Docker on the desktop
note to self: change blog bio to Jess Frazelle-wannabe
So I decided to give Linux on the desktop a best try. I recently installed Ubuntu with the i3 window manager on my Cr-48 and fell in love with it. Since I feel like Linux on a MacBook is a pain I start looking for a nice new laptop. It had to be powerfull, good looking and not too heavy. After I gave up looking for a rose gold laptop with something more that a celeron (really, somebody make one, I’ll order 10). I went for the Dell XPS 13 with Ubuntu.
When it arrived, I started it up and started configurig Ubuntu 16.04, nice huh! Went ahead and eplaced Unity with i3. We all know Unity is dead but I like the configurability of i3 more anyhow.
It would be boring if I just used the apps installed from apt-get from 10000 repositories, with 8857646 dependencies everywhere in /usr
. You hear me coming…
I was inspired by Jessie Frazelle her setup of CoreOS on the desktop. In my day to day job I work with containers almost everywhere, know docker quite well and was up for some better way of using software. “Is the dependency hell that bad?” well yes, if you’re like me and need new features from package a and it breaks package b? Or suddenly lost 20GB diskspace to nothing like by friend. Or feel dirty looking into what all is on your root file system it is worth it. And I didn’t even speak about the security yet.
So using Docker for GUI apps is easy these days as docker run -v /tmp/.X11-unix:/tmp/.X11-unix -e DISPLAY=unix$DISPLAY
where we simply bind the X11 socket of my desktop to the containers, pass the display id and done! Thanks to sharing one X11 instance all common issues like copy pasting between containers are . (only not URLs but give me time…)
So I got started by putting VSCode into a container. Why? To write all other Dockerfiles int it of course! The first version worked but it had still some weird font rendering I didn’t see in other images I used like Jess’ Atom image. Once that worked I started separating the base dependencies to make my “desktop-base” image. On there I added first a user account as some apps refuse to run under root. To solve the VSCode font issue I decided to give infinqlity a try which to my own suprise fixed the font rendering issues. Phew. Emojis work half but that is no priority right now.
If you click my links (I try to refer to my sources all the time) you noticed my images are open source (duuuuuuuh). But how will I maintain all those? First step: let thecloud build them for you! Step 2: make them trigger eachother. So now I had the base image updated to qdd Emoji and all images got changed also.
Most images use simple apt-get
out of the Debian Stretch repositories. Some like Netbeans (can you tell I have a Java exam in 3 days?) require some more dependencies. Oh and my host stays Java-free!

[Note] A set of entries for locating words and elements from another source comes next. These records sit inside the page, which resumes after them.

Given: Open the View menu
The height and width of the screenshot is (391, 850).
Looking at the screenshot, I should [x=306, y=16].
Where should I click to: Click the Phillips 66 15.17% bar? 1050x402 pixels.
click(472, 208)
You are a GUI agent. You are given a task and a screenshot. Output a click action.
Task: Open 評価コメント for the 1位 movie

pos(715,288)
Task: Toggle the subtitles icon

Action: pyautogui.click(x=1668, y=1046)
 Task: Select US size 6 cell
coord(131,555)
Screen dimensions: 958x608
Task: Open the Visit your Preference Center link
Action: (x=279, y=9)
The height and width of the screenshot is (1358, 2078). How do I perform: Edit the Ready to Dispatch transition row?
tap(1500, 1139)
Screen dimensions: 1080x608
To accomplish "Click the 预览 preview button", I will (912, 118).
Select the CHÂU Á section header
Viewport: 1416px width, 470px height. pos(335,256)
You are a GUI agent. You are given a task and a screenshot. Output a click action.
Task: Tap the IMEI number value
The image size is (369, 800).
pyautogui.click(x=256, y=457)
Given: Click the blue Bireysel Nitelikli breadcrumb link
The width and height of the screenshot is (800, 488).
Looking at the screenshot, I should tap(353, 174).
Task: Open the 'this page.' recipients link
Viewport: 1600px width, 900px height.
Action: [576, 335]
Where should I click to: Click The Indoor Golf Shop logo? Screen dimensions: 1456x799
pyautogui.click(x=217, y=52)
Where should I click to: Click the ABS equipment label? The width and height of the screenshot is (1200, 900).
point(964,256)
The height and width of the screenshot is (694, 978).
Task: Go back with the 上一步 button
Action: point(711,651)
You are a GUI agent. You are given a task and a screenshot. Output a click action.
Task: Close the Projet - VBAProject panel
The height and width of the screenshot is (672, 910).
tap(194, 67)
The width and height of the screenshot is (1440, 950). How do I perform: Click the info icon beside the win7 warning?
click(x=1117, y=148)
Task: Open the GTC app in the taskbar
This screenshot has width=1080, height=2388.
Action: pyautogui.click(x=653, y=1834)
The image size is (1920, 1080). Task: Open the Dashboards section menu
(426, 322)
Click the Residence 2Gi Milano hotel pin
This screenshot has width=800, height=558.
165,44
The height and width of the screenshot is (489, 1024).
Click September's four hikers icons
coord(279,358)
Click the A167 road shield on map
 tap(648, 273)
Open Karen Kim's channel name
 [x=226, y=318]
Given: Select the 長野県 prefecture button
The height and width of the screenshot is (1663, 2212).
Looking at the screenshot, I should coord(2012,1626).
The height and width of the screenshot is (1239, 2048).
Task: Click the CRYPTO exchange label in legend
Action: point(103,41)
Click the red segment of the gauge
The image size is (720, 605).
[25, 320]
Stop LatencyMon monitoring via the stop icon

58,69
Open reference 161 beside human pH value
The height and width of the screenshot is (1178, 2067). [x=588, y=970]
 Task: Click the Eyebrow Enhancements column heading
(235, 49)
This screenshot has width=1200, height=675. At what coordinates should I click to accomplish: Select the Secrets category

So after a day hacking I got a nice working system. And a ton of new docker images. For using it, it feels quite normal until you touch the boundries of the container (localhost hosting isn’t a thing anymore).
Where to go from here??
For now Chrom(ium)(e) runs still on the host (due lazyness). As well as Slack as it had some weird bug. Putting those in containers also will be for the near future. This setup is sure to stay! Also some small changes need to be done, like hacking the brightness on this thing… And probably putting some CLI tools inside containers also.
Will you go CoreOS Container Linux?
Wearing by CoreOS shirt and sunglasses I say maybe not for now. While I am close to have everything in containers I am not experienced enough with Gentoo to set it up. Also the chose of the Dell XPS13 was also to have official driver support with Project Sputnik. The little improvements is what makes an OS great.
Follow-up (1 day later)
Slack is running fine since adopting the same arguments as Chrome. For opening URLs I hacked a little script together that uses sockets to open the browser for you. As always available on GitHub.
Follow up (1 week later)
I finally got notifications to work! Getting the user DBus session into docker can be a pain. I had to edit /etc/dbus-1/session.conf
to add a listener on a propper unix socket by adding <listen>unix:path=/var/run/user/1000/bus</listen>
. (this may break multiuser support, but one week of challenging people with try to close this window I don’t see other people using this laptop yet). Now we need to link it into our container, I did this by adding the following lines:
-v /var/run/user/$(id -u):/var/run/user/$(id -u) \
-e DBUS_SESSION_BUS_ADDRESS="unix:path=/var/run/user/1000/bus" \
One last thing to make sure is to create a user inside the container image and use that to execute the software.
PS: Sorry for any weird typos, with this laptop i decided to go for qwerty instead of the Belgian/French azerty.